In the space battle years of the 1950s and 1960s, the magazines of the day took to looking to what the future may be like by the year 2000. Flying cars, jetpacks, living on Mars, and various other things were put forwards as being within reach. Here we are in 2013, and although there have been examples of the first two, and people are now putting themselves forward for the last one, those views from around 40 or so years ago seem a tad quaint to us now.
But I have lived through massive change. My first interaction with a computer was at secondary school, where I time-shared a mainframe sited at a local university over an acoustic modem. I then got my first computer — a Sinclair ZX80, where programs had to be loaded from audio cassettes. My first “proper” computer, a BBC Micro, had 32kb of memory, could render 16 colors and connected to the world via a 1200/75 half-duplex modem.
30 years on, and I sit at a PC with 64GB of memory with full 32-bit color depth and am permanently connected to the internet at 24Mb/s with access to a world of information and people.
And it is still far too slow for me.
This is likely to remain the problem. Whereas back in the late 1970s, just being able to connect to another system somewhere else on the planet seemed like the deepest magic, now it is being put forward as a basic human right, and the things we do with the internet are continually pushing it.
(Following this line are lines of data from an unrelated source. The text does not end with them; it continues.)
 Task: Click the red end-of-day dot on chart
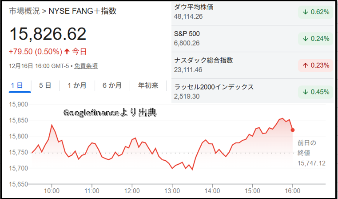tap(292, 130)
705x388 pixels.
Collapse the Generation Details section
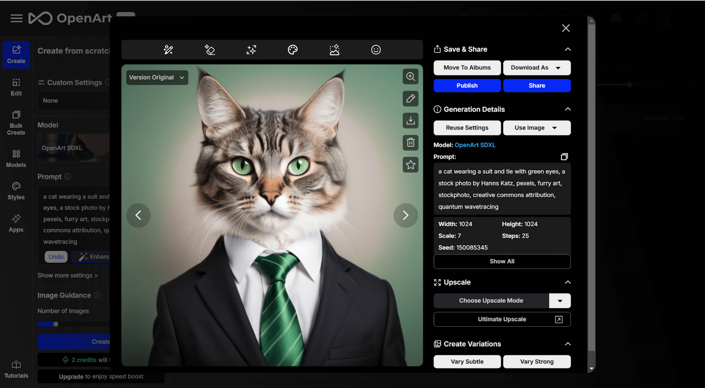[568, 109]
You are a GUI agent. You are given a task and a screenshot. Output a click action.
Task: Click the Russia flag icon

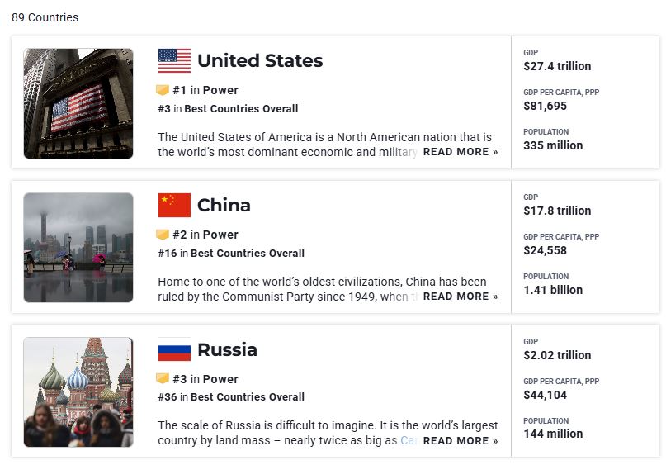tap(174, 350)
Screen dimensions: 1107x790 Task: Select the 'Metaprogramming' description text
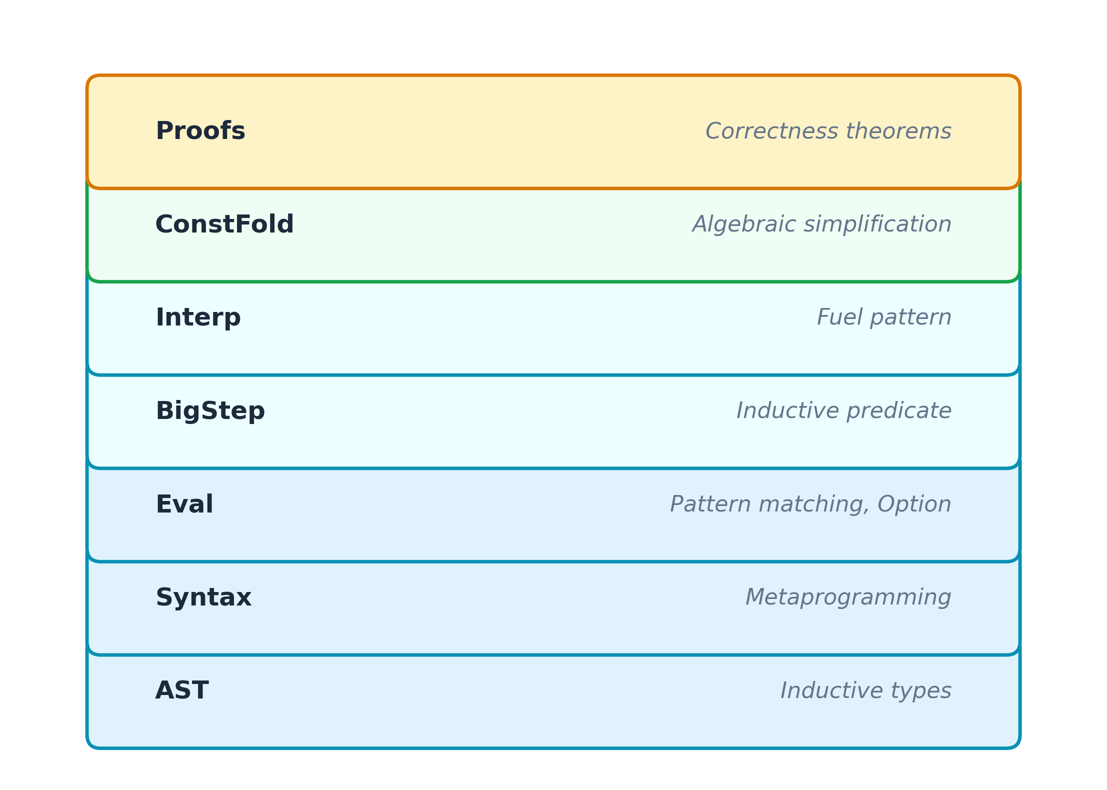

Uploading a picture was slow, so we did thumbnails of just selected scanned photos that were a bit blurry, but were impressive enough for people to get the idea. Now, we take thousands of already electronic pictures on cameras with 10, 20 or even 40 million pixels — and move them directly into the cloud for storage. The capability to download video at 640×320 pixel density and mono sound has moved to a need for full HD with surround sound. Real-time video for video conferencing with relatives on the other side of the planet has moved from “please don’t move too much or your face smears” to “You’re looking tired, dear — the wrinkles are more pronounced.”
The future will undoubtedly bring in a lot more of this kind of activity on the internet. 4K TV and films are already on the horizon, and the internet will want to be at the forefront of this as a delivery mechanism. The Internet of Things will increase the chattiness of the internet, and this low-level, small sized but high volume traffic will need to be adequately managed in order to allow the internet to work effectively with all the other traffic going over it.
Undoubtedly, bandwidth will continue to grow. Today’s copper is being replaced with fiber, either to the cabinet or directly to the home. As fiber to the home becomes more of the norm, bandwidth will have the capability to grow to the Gb/s and above levels. In the battle to drive revenues, service providers are likely to remain wedded to the use of contended connections, though — meaning that a single connection will be shared between multiple users, resulting in a far slower actual connection. However, in the same time periods, the average private network (which will include consumer home networks) will have gone from 1Gb/s to 10Gb/s and then on to 40Gb/s or beyond. It is highly unlikely that wide area network speeds will catch up to any great extent with the local area network speeds.
And for the average user, this means that in 30 years’ time, they will likely be sat there still bemoaning the fact that the internet is just far too slow.